When you consider whether or not you need life insurance, we’ll bet that many search-engine results supply information on how this will provide for your kids when you’re not around. For parents, life insurance is a no-brainer, since it’s peace of mind that should anything happen to them unexpectedly, their children will be provided for.
But, not all of us have children or dependents, or plan to have them in the future. So, does this mean that life insurance isn’t necessary? Let’s find out.
What is life insurance?
First of all, let’s explore what life insurance means. Life insurance is a policy that provides those around you with financial support when you’re not around. This involves setting up a plan with an insurance company, who will typically pay out a cash sum to the beneficiaries who you have specified, known as the death benefit. If you have long-term financial commitments, such as a mortgage, rent or a loan for example, this payment can help your loved ones to cover the costs. Some companies also offer a kind of bequest, or legacy feature, such as a charity or good cause donation and these are getting more popular, as IE mag covered in the past.
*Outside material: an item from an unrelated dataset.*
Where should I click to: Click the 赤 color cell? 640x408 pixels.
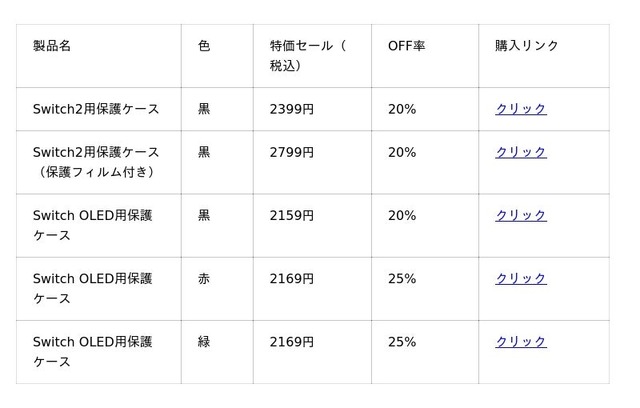click(x=204, y=278)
With a life insurance plan, it is up to you how much cover you choose to take out and this is usually based upon the risk level of your day-to-day life. You can also choose how long you wish to take the plan out for.
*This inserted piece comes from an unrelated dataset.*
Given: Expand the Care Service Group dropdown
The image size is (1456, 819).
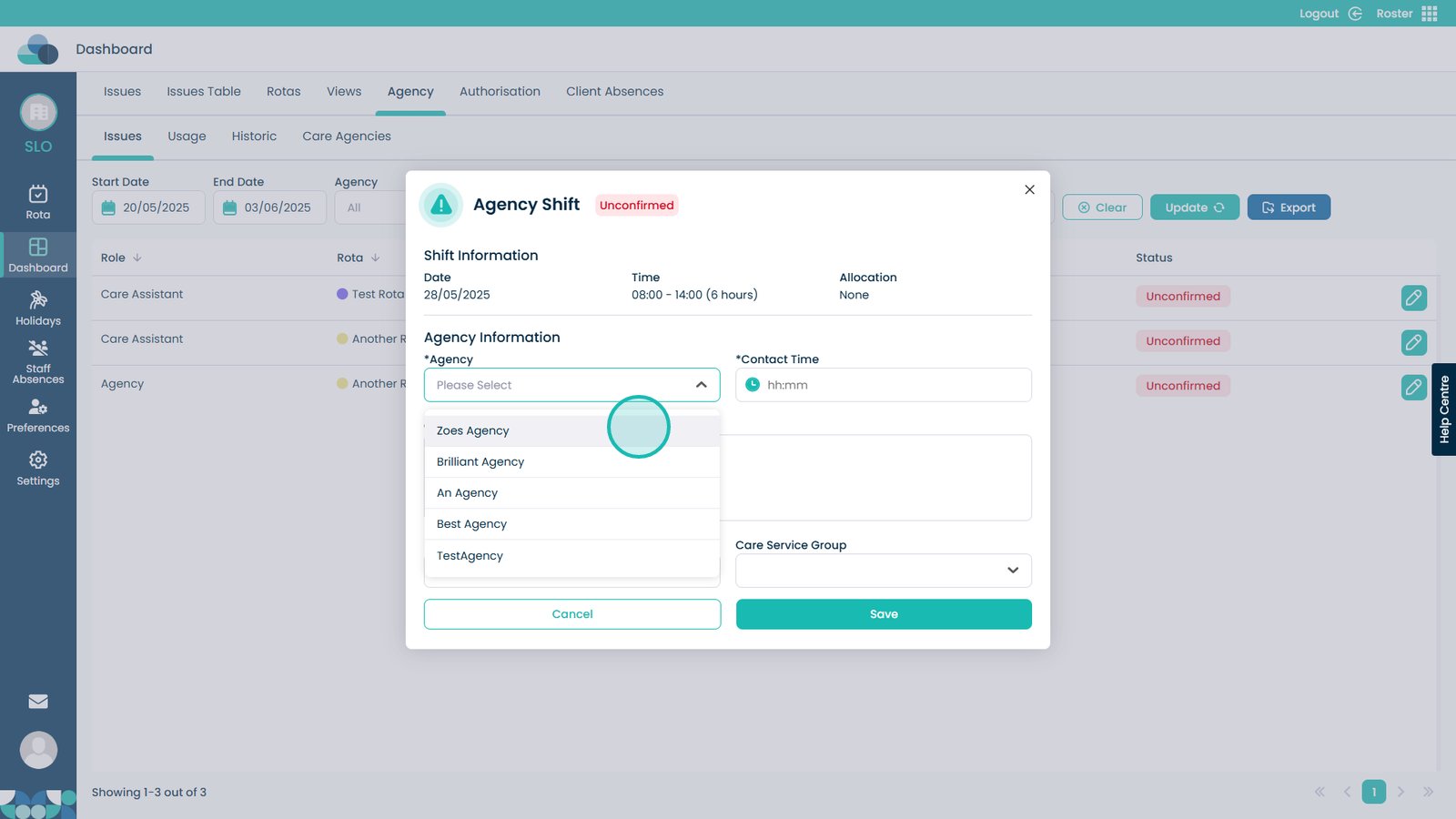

There are two popular options:
- Universal life insurance — which lasts your whole life
- Term life insurance — which typically spans between 10 and 30 years.
There are a variety of plans to choose from, depending on your circumstance, and you could find out more about this using online resources such as the Insurance Bulletin, for example.
Do I need life insurance?
Although life insurance can be beneficial for those who have children, you could still benefit from taking out a plan. So, you should ask yourself these questions:
- Could you support yourself without your spouse’s income?
If you’re in a relationship and combine your incomes in order to afford your living costs, you need to ask yourself — could I support myself financially if my spouse were to pass away unexpectedly? Of course, it’s not something we want to think about, but life insurance could replace this loss of income and help you to get yourself back on track.
And vice versa, of course. If you weren’t around, could your partner afford your rent or mortgage? These are factors that you need to take into consideration, since life insurance could be extremely beneficial if you and your spouse rely on one another’s incomes to live.
- How much debt do you have?
If you have a loan that periodically comes out of your bank account, have you considered who the responsibility of these payments would fall upon if you weren’t around? Some debts have termination clauses, which eradicates any outstanding balances when you die, but this is rare.
The majority of debts will have to be paid by those who you have chosen to inherit your estate. If you do not take out life insurance, your loved ones will be responsible for your financial burdens. On the other hand, if you choose to open a life insurance plan, these debts will be covered by your provider.
If you rely on your spouse’s income and/or have any debt, then it’s likely you need life insurance. Plus, if you’re a young person and are in good health, life insurance can be extremely affordable. And if you want that added peace of mind, you should consider opening up a policy.
Of course, we don’t know for certain what the future may hold and what obligations may end up falling into our laps, so it’s always good to have a back-up plan and ensure you’re covered with life insurance.